Why RMA reform is not anti-environment
Nick Smith makes a very good case for RMA reform in the SST:
Smith replies that he doesn’t so much want to alter the environmental outcomes of disputes under the law, but the process. At present, decisions are made by dozens of local bodies, some of them tiny, and then routinely appealed to the Environment Court. The result is often expensive and unnecessary delay.
Yep, it is not about getting different decisions made, but the idiocy that it takes longer to get a resource consent for a road, than it does to build it.
He offers a couple of examples. “TrustPower has applied for a quite controversial power scheme on the Wairau River in Marlborough. The process has been awful. It went to a commissioners’ hearing and it dragged out for more than two years, but everybody knew from the word go that it would be appealed to the Environment Court. I have sympathy with the Marlborough District Council, which is the administering body for the law. They don’t have a high level of expertise with a very large hydro development. They’ve never had one before.
“And an organisation like Fish and Game has spent hundreds of thousands of their environmental money [fighting the proposal] knowing all the time that the thing was going to the Environment Court.
“Another example is a highly controversial Mokihinui hydro scheme on the West Coast proposed by Meridian. Now Buller District Council is one of our smallest councils in the country. For them to be dealing with a $200m proposal… You’ve got a council with a population of 3000 or 4000 processing a consent that’s got major implications way beyond the Buller District.” The officer concerned with processing resource consent applications, he says, was probably also the dog control officer.

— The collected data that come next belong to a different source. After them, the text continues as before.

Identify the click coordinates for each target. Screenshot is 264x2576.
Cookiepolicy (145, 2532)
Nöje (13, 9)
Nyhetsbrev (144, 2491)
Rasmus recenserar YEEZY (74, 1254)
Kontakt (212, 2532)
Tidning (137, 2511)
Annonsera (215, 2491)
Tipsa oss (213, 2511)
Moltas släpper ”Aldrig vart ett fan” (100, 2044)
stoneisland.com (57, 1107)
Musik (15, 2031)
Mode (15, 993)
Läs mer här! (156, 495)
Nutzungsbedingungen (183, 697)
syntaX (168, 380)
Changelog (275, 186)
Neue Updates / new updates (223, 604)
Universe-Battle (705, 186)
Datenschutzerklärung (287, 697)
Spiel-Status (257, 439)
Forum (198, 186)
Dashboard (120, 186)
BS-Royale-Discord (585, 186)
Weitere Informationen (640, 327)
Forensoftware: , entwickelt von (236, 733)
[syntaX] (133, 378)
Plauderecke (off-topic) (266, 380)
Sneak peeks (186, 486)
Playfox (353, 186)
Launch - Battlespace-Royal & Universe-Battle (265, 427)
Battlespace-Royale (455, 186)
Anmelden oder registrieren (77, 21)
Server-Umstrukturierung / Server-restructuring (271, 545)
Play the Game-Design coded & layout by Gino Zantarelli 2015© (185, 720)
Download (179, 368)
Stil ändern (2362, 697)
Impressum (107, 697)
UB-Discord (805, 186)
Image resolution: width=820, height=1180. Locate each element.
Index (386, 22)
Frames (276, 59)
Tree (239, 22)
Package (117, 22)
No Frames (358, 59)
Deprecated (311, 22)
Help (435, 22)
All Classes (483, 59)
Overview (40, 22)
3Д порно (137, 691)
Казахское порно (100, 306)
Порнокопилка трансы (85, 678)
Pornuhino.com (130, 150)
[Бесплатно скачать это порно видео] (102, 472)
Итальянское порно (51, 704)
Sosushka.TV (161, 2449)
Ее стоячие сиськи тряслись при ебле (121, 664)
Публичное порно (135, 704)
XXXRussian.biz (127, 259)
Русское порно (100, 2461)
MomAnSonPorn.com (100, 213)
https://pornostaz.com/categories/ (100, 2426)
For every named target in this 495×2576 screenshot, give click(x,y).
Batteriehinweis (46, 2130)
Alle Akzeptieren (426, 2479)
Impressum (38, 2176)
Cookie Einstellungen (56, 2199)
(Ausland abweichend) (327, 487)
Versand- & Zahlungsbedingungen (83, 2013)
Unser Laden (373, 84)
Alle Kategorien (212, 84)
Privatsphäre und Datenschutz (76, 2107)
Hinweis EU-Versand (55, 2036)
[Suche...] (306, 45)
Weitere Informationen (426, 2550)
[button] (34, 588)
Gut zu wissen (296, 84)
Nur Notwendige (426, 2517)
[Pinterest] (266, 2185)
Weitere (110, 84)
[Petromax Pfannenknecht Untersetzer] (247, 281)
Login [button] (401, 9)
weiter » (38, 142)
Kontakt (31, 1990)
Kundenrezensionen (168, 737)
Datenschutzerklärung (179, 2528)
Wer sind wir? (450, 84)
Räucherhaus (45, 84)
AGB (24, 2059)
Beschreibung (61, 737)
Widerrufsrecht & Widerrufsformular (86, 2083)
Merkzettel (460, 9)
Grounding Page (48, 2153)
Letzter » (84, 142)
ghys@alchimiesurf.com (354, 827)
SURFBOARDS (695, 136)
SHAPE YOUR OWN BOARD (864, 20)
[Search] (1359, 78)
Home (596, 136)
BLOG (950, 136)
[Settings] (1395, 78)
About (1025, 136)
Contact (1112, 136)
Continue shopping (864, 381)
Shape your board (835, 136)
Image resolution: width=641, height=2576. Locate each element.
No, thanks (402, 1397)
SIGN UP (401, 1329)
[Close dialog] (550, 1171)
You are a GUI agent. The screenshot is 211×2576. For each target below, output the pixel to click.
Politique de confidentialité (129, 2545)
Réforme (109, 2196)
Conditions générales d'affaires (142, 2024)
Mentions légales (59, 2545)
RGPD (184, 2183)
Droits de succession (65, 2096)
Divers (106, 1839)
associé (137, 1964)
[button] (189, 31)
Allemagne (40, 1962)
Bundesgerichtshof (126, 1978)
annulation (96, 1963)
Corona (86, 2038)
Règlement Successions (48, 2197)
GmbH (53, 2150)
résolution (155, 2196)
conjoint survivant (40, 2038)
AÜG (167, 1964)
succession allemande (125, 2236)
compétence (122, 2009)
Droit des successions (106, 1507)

If it involves national infrastructure, it inevitably is dealt with nationally. This doesn’t mean no local input, just that the actual Councils may not be best placed to deal with it.
Smith wants to set up a new body, the Environmental Protection Agency, with a trained and professional staff equipped to do the administrative work with these complex proposals, which would be considered either by the Environment Court or a board of inquiry. Time-wasting and expensive hearings by tiny local bodies would be omitted.
The EPA may actually result in a better level of environmental advocacy.
The RMA, he says, is an impediment to efficient investment in infrastructure “and that’s not helping the environment either”. Auckland has a worse air pollution problem than Los Angeles, he says, with cars stopping and starting in congested traffic. A better roading network would help the environment.
The Greens have an extreme anti-road views, but the reality is that NZ’s future includes both more roads and more public transport. Only extremists think it is a choice of one over another. And delaying much needed roads does have a toll – on the environment, on the road toll, and on the economy.
The RMA, despite some changes by the Labour-led government, presented huge difficulties for the development of environmentally friendly electricity projects such as wind and geothermal. Smith believes there is great potential for green power in New Zealand. The geothermal area of the central North Island had the advantage that it was close to the major growth areas of Auckland and the Waikato. There was some potential for hydro although “we’re certainly not going to be damming every last river”, he says. “And there is some longer-term opportunity around tidal and wave energy.”
A considerable number of renewable energy projects have been killed off due to the RMA process.